1 - Mendiants et curés
En quête de sens (eh oui, ça arrive !) après 25 quêtes au chapeau à la fin des (déjà) 25 représentations du spectacle « Le pape voyage », en compagnie de Lors, mon compère baudet rouge, les affres de la quête sont venues titiller mes nuits. Tendre la sébile a toujours été une affaire de pauvres. Mendiants courant les routes au Moyen Age, clodos sous les porches aujourd’hui, glaneuses dans les champs. Une petite pièce messieurs dames ! T’as pas un euro ? Carburer encore à l’aumône à 75 berges ! Quelle belle réussite sociale, maman ! …Même si on a songé, un temps, revêtir la bure des frères mendiants.
Liée à la religion, la quête avait autrefois quelques lettres de noblesse. Les enfants guettaient à l’automne, par-dessus le talus, la venue des quêteuses de beurre puis des quêteurs de blé, officiant pour le compte du recteur de la paroisse. Ils courraient vite à la ferme prévenir la mère pour qu’elle mette à temps la louchée d’eau bouillante sur le café moulu. C’était un honneur de recevoir les quêteurs. Crêpes, gâteau breton, cidre, vin et lambig n’étaient pas de trop pour signifier la grande estime que nous portions au représentant de Dieu et à ses envoyés. Les journées de quête se terminaient souvent dans la douve après des libations rurales tenant plutôt de Bacchus que du Dieu chrétien.
Ces quêtes en nature s’ajoutaient aux trois quêtes hebdomadaires de la messe dominicale. Celle de la chaisière, écrémant les pièces jaunes, celle du bedeau, avec la petite caissette en bois à tête de mort, glanant les pièces nobles pour dire des messes pour les trépassés, et, enfin, celle du recteur qui officiait en tendant la corbeille d’osier et récoltait les gros billets.
Le produit final était proportionnel à la satisfaction des fidèles. Et aussi sans doute à leurs moyens. Lorsqu’un notable mourrait, grand spectacle en perspective : l’église était bondée et la quête d’enterrement à hauteur d’affluence. Pour stimuler la générosité des fidèles le recteur dénichait parfois un prédicateur réputé, directeur du séminaire ou moine de congrégation lointaine. Personne ne s’offusquait de cette recherche de résultat. La paye à la satisfaction était la norme. L’art de faire cracher au bassinet.

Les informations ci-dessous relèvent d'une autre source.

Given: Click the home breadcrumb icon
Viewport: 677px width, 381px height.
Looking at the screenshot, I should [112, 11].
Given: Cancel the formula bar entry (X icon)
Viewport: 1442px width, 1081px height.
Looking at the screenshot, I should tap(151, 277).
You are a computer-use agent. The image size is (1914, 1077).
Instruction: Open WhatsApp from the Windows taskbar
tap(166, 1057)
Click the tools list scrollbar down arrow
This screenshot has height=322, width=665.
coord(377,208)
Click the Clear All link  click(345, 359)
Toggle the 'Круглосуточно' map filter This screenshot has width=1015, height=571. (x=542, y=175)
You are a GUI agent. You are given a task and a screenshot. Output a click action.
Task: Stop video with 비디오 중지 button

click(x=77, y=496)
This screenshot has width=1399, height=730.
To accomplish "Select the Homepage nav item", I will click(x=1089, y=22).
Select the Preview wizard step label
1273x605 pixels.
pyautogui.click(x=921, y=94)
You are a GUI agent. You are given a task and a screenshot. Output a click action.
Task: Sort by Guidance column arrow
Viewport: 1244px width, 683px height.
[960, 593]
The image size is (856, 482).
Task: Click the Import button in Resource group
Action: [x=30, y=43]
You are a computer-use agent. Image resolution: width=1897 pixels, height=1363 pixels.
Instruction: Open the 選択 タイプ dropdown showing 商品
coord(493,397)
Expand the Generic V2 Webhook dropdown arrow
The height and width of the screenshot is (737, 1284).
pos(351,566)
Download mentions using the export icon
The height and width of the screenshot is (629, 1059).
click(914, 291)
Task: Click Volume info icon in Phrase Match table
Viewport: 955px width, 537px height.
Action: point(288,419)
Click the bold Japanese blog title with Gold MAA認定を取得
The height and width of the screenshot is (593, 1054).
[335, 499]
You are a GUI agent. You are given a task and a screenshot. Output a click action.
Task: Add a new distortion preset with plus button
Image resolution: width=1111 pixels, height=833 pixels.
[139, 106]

Nos 25 quêtes de ces derniers mois ont été vécues de même sorte, tenant, hélas, plus souvent de celle du bedeau que de celle du curé. Et pourtant la satisfaction semblait acquise, car les spectateurs riaient à gorge déployée. La « crise » (mot magique, inventé par ceux qui s’enrichissent à l’usage de ceux qui s’appauvrissent) était là, tapie dans les rires. À la sortie, nous avions presque honte d’arnaquer des spectateurs aussi fauchés que nous... comme si leurs rires et leurs applaudissements ne constituaient une rétribution suffisante.
Au soir, nous repartions les poches déformées par une quincaillerie de pièces métalliques colorées. La moyenne ? entre les 2€ en milieu rural, et les 5€ chez les citadins, légèrement plus rupins. À peine de quoi payer nos déplacements, ou réparer nos papamobiles fatiguées, plus souvent au garage que sur les routes. Tristes temps pour les artistes, contraints de se mettre dans la peau des clodos et des curés ! Pas question toutefois de les traiter de putes, car ces dernières se vendent à tarif convenu (et surtout beaucoup plus cher).